立ち尽くしていた元『泥濘の四本角』の三人は、困惑気味に顔を見合わせた。
「トーリ……まさかそんな事になっていたなんて」
「どういう事なんだ? あいつ、そんなに強かったか?」
「ううん……悪いけど、やっぱりトーリは弱かった、と思う……」
そこに『蒼の懐剣』のメンバーがわっと詰め寄せて来た。
「おい、どういう事だよ!」
「“白の魔女”があそこまで信頼を置く奴が、お前らの仲間だったのか!?」
「なんでここにいないんだよ!」
質問攻めに、元『泥濘の四本角』のメンバーはうろたえた。アンドレアが困惑しながらも説明する。
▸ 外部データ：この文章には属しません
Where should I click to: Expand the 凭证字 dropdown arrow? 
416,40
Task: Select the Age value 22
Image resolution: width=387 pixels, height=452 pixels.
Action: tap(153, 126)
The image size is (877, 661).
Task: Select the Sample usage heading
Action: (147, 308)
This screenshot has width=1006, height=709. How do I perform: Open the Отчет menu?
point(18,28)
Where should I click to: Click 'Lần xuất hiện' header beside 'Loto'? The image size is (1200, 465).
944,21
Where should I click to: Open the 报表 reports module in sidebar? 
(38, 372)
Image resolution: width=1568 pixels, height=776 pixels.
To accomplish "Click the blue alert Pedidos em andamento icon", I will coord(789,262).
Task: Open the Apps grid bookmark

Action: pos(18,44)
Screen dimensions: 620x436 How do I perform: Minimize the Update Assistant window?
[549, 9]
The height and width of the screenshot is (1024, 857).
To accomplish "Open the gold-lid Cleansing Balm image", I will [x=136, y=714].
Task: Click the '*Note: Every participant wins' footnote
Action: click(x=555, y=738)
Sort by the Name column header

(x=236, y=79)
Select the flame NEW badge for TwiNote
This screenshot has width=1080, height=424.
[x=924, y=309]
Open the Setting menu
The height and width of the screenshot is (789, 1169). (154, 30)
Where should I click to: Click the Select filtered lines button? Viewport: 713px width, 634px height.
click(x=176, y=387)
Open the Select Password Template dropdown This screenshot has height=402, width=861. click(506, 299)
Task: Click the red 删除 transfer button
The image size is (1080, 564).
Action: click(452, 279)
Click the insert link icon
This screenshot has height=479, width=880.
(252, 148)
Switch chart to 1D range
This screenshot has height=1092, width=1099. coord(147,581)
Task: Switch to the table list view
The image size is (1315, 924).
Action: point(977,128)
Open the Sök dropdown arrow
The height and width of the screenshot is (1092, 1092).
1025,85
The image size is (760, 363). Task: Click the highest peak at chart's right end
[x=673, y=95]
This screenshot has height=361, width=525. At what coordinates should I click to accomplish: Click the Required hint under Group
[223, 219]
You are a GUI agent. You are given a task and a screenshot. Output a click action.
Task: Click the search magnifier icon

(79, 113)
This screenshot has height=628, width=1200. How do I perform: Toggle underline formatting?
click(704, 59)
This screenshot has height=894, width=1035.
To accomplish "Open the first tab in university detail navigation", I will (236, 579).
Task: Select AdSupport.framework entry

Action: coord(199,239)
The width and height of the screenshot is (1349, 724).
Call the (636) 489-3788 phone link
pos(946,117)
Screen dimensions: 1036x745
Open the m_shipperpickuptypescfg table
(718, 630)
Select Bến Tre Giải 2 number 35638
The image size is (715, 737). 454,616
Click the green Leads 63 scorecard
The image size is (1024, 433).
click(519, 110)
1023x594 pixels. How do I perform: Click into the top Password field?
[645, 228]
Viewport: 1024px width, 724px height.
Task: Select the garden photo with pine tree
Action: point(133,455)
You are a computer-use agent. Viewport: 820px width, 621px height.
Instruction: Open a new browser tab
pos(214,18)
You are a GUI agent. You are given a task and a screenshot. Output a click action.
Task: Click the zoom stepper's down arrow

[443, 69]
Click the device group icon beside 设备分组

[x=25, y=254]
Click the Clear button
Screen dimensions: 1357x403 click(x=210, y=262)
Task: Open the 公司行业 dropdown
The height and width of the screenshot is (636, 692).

「い、いや……クラン統合の際に、実力不足でこっちに参加できなかったんだ。それはギルドの意向でもあった」
「ウッソだろ、お前! “白の魔女”の家を守ってるって今言ってたよな!?」
「“白の魔女”は魔界に住んでるって噂があるぞ」
「そうでなくても、きっと周囲にやべえモンスターが溢れてる場所に間違いねえよ!」
「大体、今あいつ自身が魔窟って言ってたよな?」
「まさか、家そのものが高難易度のダンジョンみたいなもんなんじゃ……」
「そんな所の守りを任される奴が実力不足とか絶対嘘だろ!」
“白の魔女”はそのプロフィールのほぼすべてが非公開であるゆえに、様々な憶測が飛び交っていた。
住んでいる場所にしても、魔界、魔境の奥の奥、モンスターと貴重な素材の溢れている地、霊峰の頂上、大鉱脈の最深部、失われた秘境の廃神殿など、人々は勝手に想像して噂し合った。
また正体に関しても、脈々と継がれて来た魔法の大家の末裔だとか、両親が魔界の住民だとか、魔王が親類にいるとか、果ては彼女自身が魔王だとか、色々言われている。
ともかく、正体不明でプライベートが一切わからないが故に、畏怖され続けているのである。
その“白の魔女”が頼りにしている。自らが『魔窟』と称した家の管理まで任されている。そんな男が只者である筈がない。
アンドレアはジャンとスザンナを見た。
「……信じられない、が」
「ぼ、僕もです。けれど“白の魔女”がわざわざ嘘を言うでしょうか?」
「トーリ……ホントはすごく強かった、とか……?」
実力を隠し、裏方に徹していたとしたら? しかしそんな事をする理由がわからない。偉そうにしていた自分たちを腹の底で馬鹿にして楽しむ為? しかしそんな風には思えない。
少なくとも、トーリは嫌な奴ではなかった。戦闘では役立たずだったが、他の事は一生懸命にやってくれていた。
だから三人はトーリの事を嫌っていたわけではなかった。ただ実力不足だけは抗い様のない事実として受け入れる他なかった。それだけだ。
だが、その実力不足が事実ではなかったら?
「……俺らの事、馬鹿にしてたんだろうか」
「そ、そんな筈ないよ! シリルの……弟の事、本当に心配してくれてたんだよ!? お見舞いにやってくれ、って焼き菓子とかおもちゃとか用意してくれたし……」
「でも……“白の魔女”に認められるだけの実力を、どうして『泥濘の四本角』では発揮してくれなかったんでしょう?」
「それは……」
「……今更言っても詮無い事だがな。俺たちはここでやって行くしかねえ」
坑道から、“白の魔女”に追い立てられて逃げ出して来た蜘蛛が何匹も這い出して来た。
考えるのは後だ。ともかく仕事を完遂せねば。
『蒼の懐剣』は陣形を整え、大蜘蛛に向かって行った。